The content of these newsletters are amazing, they give a flavour of what society was like when WEL first started in 1972, and how constricting life was for women.

The technology was very different in 1972 – there were no printers, computers, photocopiers, mobile phones, etc. There were only manual typewriters and the electronic typewriters (only IBM) were only just becoming popular. The landline phones not only had numbers, but letters of the alphabet as well – MX1234.

In 1972 to produce the 36 page newsletter was an enormous task. There was just so much to say that it could not be said in the few pages that newsletters are generally produced with now. But it wasn’t a matter of sending off to a printer to be produced and stapled. First a stencil had to be cut (a special waxed form which when typed on cut ‘holes’ in the waxed surface) and the stencil was then fitted to an ink-filled drum, which when rotated, it pressed against the surface of the paper and the page was produced.

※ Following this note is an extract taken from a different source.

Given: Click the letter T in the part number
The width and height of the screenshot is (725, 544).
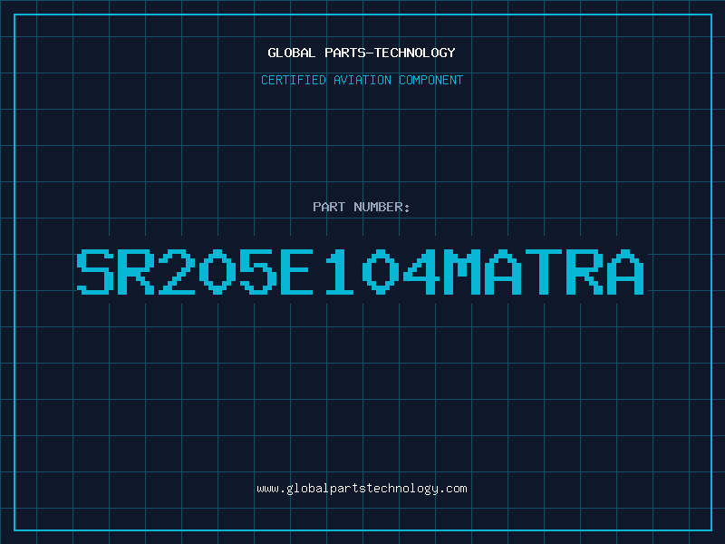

You will notice if you look at the earlier editions of the newsletter that each page has been scanned twice. This is because the pages were printed on foolscap size paper – which is longer than the A4 size of today. My scanner could only accommodate A4, and so I had to scan the top of the page and then redo to make sure that the final paragraph was also captured.

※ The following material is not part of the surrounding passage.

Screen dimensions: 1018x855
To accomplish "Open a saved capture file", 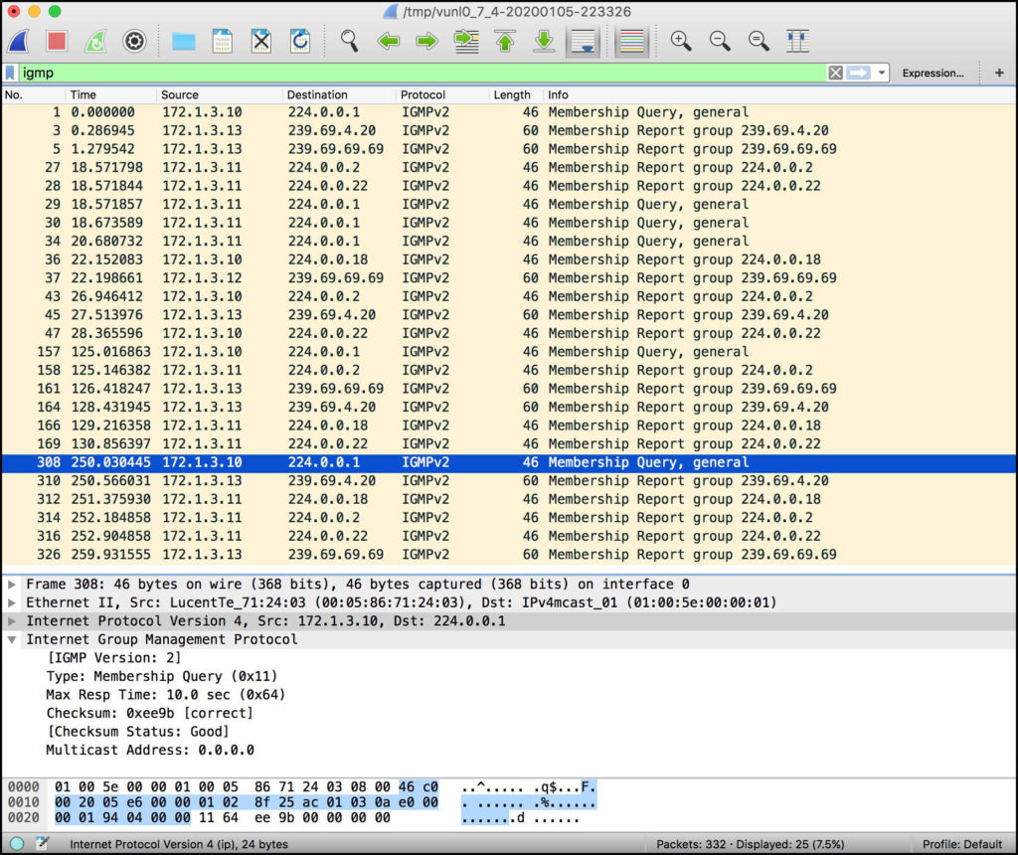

Newsletters weren’t the only means of communication – the other process used by WEL was the ‘telephone tree’. This meant that there were groups of women who communicated messages with others and each taking responsibility for passing the message on. How they would have loved the technology of today with instant messaging and Facebook!

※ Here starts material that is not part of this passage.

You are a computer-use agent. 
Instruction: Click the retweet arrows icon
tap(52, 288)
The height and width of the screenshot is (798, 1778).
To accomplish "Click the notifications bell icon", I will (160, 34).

Some of these newsletters have been made available on the WEL website as a resource for students or for people interested in the history of the women’s movement. We have a concern that copies of the newsletter which reside in libraries and archives are not as accessible as they should be.

We want to honour the founders of the Women’s Electoral Lobby and to ensure that the names of women who have worked so diligently across the years in the fight for an equal society for women are not lost forever.